Employers are often taken aback by the contents of Statements of Claim alleging wrongful dismissal, which typically contain a laundry list of demands for various amounts of money based on different allegations. Depending on the events leading up to and surrounding the dismissal (which may or may not be accurately recounted in the Statement of Claim), some of the amounts claimed for can be reasonably expected, while others may seem to come out of the blue. Depending upon the seriousness of the allegations and the employer’s success in refuting those allegations, however, former employees’ allegations under various heads (or types) of damages can result in significantly greater monetary damages than merely damages for failure to provide reasonable notice of termination.
The Ontario Court of Appeal’s recent decision in Strudwick v. Applied Consumer & Clinical Evaluations Inc. (“Strudwick”) provides a useful clarification to all litigants, but especially those concerned with employment law matters, on the nature of various heads of damages and the general rule that “You don’t get what you don’t ask for.”

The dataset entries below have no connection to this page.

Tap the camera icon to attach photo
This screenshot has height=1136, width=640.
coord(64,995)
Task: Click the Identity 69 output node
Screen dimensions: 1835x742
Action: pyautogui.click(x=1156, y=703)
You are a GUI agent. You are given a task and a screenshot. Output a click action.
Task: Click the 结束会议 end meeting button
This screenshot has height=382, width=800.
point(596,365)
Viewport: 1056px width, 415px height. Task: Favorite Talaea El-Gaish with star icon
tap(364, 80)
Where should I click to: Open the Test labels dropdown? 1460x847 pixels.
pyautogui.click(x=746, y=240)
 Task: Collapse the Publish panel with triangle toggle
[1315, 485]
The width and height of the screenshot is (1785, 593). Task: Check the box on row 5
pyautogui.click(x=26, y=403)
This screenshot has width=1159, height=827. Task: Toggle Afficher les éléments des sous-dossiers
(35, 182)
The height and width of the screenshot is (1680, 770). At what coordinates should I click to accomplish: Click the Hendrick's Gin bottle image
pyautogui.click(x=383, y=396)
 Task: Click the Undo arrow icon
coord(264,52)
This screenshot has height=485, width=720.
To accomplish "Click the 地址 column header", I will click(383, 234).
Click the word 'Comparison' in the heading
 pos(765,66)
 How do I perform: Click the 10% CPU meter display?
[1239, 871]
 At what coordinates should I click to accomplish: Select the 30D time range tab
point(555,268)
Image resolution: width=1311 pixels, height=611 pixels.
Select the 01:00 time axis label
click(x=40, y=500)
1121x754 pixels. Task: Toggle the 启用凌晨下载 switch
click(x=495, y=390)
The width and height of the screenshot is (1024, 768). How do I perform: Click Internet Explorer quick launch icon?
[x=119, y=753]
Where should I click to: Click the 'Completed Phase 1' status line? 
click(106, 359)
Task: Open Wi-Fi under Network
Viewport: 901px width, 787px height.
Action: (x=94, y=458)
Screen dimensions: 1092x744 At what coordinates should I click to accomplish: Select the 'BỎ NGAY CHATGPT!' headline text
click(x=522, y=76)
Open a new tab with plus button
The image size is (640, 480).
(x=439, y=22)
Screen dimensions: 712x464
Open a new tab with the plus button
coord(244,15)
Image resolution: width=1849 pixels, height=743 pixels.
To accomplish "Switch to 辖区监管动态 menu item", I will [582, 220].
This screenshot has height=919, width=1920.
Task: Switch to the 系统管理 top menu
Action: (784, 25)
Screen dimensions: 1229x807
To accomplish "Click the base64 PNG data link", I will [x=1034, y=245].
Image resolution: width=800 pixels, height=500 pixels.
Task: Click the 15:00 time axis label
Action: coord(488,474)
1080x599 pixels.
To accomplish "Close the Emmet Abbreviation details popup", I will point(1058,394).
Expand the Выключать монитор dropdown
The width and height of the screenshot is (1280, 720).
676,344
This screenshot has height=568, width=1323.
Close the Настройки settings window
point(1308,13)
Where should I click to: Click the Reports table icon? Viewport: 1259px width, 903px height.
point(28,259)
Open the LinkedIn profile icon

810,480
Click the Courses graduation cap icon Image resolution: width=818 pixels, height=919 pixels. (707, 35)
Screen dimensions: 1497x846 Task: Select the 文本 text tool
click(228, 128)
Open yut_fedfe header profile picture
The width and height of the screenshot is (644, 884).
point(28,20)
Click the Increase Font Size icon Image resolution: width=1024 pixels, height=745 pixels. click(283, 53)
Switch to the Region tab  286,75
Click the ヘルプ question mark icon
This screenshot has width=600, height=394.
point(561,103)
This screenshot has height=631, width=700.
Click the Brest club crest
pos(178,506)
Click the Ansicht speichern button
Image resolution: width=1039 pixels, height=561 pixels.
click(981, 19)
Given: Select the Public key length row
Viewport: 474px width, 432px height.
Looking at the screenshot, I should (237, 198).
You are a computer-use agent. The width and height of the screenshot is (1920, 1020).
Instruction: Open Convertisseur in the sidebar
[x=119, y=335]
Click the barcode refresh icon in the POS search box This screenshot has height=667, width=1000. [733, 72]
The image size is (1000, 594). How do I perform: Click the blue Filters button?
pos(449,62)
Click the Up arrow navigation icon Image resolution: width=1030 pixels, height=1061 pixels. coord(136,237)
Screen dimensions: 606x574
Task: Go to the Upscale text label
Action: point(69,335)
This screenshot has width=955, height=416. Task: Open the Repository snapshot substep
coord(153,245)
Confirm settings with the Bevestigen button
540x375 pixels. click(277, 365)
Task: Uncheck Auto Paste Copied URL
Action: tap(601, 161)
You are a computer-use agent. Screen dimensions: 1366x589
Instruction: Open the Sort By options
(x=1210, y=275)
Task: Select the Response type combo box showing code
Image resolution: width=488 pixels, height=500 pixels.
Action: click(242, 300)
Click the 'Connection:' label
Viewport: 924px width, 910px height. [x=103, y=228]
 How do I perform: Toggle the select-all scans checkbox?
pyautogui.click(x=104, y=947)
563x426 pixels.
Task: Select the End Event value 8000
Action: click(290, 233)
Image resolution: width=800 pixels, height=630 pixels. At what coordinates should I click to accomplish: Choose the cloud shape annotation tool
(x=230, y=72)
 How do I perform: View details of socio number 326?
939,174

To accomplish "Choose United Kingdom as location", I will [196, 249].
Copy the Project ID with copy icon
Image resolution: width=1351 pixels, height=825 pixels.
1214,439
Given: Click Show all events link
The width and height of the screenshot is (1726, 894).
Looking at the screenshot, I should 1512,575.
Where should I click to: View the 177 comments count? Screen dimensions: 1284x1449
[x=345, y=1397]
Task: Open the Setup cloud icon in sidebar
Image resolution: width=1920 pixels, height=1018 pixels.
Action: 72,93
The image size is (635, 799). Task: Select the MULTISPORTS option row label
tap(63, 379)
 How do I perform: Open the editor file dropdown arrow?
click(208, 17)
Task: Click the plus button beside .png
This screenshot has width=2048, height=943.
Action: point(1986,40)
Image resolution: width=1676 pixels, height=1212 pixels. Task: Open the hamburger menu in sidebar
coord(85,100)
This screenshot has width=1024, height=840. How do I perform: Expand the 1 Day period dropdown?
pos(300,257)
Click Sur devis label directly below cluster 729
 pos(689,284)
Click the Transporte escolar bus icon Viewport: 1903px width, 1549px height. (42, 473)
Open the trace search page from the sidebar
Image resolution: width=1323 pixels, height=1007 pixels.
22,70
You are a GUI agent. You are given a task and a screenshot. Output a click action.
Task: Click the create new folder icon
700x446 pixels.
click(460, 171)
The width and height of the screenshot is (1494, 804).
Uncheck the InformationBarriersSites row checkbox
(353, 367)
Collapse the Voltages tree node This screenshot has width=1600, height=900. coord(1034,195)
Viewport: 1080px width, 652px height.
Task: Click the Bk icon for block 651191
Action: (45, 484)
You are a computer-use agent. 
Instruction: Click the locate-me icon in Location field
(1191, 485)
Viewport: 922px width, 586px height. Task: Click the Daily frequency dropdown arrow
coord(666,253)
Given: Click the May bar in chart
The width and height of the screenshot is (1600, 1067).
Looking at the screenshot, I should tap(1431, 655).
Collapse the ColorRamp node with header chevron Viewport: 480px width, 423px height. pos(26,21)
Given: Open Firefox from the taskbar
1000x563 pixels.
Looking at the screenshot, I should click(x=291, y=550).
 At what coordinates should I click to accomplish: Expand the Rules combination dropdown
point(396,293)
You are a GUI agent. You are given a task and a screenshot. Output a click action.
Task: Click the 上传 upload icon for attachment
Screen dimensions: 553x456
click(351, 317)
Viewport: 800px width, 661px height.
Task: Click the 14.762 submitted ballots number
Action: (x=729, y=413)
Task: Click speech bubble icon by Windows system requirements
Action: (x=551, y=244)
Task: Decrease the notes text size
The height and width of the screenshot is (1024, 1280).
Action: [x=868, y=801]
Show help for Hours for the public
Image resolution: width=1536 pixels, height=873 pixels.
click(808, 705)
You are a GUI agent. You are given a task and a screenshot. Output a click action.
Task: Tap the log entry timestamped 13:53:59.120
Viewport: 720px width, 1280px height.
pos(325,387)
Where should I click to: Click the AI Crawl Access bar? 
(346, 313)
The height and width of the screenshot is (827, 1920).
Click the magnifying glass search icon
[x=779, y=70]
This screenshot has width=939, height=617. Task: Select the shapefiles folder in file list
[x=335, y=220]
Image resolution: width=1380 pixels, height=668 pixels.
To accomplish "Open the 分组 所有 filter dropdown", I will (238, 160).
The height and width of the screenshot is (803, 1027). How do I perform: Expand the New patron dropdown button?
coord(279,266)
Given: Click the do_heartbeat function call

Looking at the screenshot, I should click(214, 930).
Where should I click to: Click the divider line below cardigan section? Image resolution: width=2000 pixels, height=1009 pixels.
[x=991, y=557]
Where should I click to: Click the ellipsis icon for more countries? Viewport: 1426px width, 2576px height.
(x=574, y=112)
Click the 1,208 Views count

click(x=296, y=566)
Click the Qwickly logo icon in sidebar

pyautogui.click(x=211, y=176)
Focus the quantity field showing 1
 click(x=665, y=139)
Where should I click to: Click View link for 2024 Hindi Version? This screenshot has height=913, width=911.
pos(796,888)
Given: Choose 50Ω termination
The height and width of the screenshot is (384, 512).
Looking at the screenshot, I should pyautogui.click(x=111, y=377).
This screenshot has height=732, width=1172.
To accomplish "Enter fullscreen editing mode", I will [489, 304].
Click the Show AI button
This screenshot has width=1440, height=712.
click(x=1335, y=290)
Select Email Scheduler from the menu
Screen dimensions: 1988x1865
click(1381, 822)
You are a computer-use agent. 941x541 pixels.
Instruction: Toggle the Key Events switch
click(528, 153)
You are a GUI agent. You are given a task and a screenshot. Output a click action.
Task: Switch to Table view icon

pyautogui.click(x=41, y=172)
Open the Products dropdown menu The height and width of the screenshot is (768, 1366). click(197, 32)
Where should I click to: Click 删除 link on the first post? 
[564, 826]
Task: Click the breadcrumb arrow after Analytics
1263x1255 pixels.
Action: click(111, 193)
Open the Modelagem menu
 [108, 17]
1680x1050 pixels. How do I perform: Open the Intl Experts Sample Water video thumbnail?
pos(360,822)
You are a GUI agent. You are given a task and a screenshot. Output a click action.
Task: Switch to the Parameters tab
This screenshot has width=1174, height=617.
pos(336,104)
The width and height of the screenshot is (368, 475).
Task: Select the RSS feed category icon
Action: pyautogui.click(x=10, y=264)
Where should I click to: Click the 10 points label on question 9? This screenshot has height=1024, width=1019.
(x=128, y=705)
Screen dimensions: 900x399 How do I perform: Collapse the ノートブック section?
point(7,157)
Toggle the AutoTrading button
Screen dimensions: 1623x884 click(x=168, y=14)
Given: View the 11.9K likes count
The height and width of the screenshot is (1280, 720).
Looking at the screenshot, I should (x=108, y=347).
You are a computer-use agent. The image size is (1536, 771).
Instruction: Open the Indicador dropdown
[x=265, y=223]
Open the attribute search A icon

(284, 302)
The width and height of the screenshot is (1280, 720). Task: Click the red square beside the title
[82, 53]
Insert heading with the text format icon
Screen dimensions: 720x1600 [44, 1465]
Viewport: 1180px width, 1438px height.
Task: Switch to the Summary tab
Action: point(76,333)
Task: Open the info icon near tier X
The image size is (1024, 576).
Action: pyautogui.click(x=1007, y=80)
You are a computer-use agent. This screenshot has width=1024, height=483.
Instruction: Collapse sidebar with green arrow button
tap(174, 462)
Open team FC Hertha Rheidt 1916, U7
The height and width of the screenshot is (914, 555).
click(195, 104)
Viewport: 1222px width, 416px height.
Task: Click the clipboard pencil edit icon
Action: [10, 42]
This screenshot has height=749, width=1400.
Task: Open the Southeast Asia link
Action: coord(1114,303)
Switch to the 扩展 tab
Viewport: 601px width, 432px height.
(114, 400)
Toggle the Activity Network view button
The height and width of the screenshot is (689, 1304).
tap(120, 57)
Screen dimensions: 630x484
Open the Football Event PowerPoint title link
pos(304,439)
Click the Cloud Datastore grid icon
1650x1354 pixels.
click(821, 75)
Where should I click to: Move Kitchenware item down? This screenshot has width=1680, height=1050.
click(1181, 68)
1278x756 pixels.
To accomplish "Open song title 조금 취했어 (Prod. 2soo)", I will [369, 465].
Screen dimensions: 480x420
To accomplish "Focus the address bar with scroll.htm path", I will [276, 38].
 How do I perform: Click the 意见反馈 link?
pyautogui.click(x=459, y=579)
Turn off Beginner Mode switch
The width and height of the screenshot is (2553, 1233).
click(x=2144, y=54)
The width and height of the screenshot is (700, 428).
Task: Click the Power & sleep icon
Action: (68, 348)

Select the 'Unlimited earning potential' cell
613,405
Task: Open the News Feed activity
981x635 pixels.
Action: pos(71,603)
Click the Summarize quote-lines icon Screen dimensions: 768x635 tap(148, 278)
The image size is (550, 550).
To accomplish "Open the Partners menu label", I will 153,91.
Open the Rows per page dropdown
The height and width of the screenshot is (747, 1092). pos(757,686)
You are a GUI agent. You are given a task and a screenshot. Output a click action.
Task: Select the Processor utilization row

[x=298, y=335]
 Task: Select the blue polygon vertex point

Strudwick involved a woman (“Ms. Strudwick” or the “Plaintiff”) who suddenly fell deaf and endured a particularly egregious campaign of abuse orchestrated by her supervisor and her employer’s general manager. Her supervisor would give instructions in a manner that prevented Ms. Strudwick from lip reading, and would then call her “stupid” and encourage her to quit. Her supervisor also instructed Ms. Strudwick’s colleagues to call her on the telephone despite Ms. Strudwick’s deafness in an attempt to torment her further. The general manager refused to consider even the most basic accommodations of Ms. Strudwick’s disability, including those that she offered to pay for herself. The abuse culminated with Ms. Strudwick being fired and forced to remove her belongings from the workplace in a public and belittling manner.
Ms. Strudwick sued her former employer in the Superior Court of Justice (the “Superior Court”) for aggregate damages of approximately $240,000 for pay in lieu of notice, violations of the Human Rights Code, the intentional infliction of mental distress, the cost of fringe benefits, aggravated damages, and punitive damages to punish the employer for its conduct. Interestingly, the employer failed to defend the lawsuit and was noted in default, resulting in the Superior Court presuming the facts as alleged by the Plaintiff to be true for the purposes of assessing the damages owed to her. A motion on that point was heard in the Superior Court and resulted in a damages award of nearly $114,000 plus costs of $40,000.
Ms. Strudwick appealed the award. In the Court of Appeal, she argued that the damages were too low given the employer’s egregious conduct and asked for a new sum of over $1 million. In response, the Court of Appeal applied the principle enunciated by the Supreme Court of Canada in 1962 stating that if an amount is not specifically asked for in the Statement of Claim, it cannot be awarded. In so doing, the Court of Appeal summarily rejected Ms. Strudwick’s claim for $1 million because she failed to amend her Statement of Claim to request that new amount.
However, the Court of Appeal was not unsympathetic to her cause, and found a novel way to award Ms. Strudwick the full amount she originally claimed for, but not in a manner that corresponded precisely to what she originally claimed. The Court of Appeal also took the opportunity to review the law as it related to each of her claims. Notably, in response to Ms. Strudwick’s request to be awarded an extended common law notice period because of the employer’s conduct (she requested damages equal to pay and benefits to age 65 on appeal), the Court of Appeal reiterated that common law damages for wrongful dismissal are intended to give employees what they reasonably need to support themselves until they find a new job, and not to compensate them until retirement. The Court of Appeal also considered that the Superior Court improperly assessed the employer’s human rights liabilities, and that it should have considered the poisoned work environment created by the disability-based abuse and the effects it had on the plaintiff. It increased the amount of aggravated damages awarded while somewhat decreasing the original amount of common law notice, and increased the amount of punitive damages. All told, the Court of Appeal awarded Ms. Strudwick approximately $246,000.
This is a cautionary tale for employers. Employers, which are often the defendants in these types of cases, must ensure that they respond appropriately to litigation when it arises, including by actively defending themselves in litigation. Had the employer in Strudwick not been noted in default, it may have been able to prove that certain of the allegations against it were exaggerated or untrue. Instead, the damning allegations of discrimination and harassment by the employer were presumed by the courts to be true, and resulted in both the significant monetary damages award by the Court of Appeal and the reputational damage caused by that presumption and the subsequent reporting on the decision. In any event, however, to most effectively avoid finding themselves in the same position as the employer in Strudwick, employers should take care to abide by their human rights obligations and to avoid acting in a manner that may be negatively construed by the courts when carrying out any employment-related matter. This includes dealing with employees in good faith, not subjecting them to workplace harassment, and accommodating their disabilities.
This blog is provided as information and a summary of workplace legal issues.
This information is not intended as legal advice.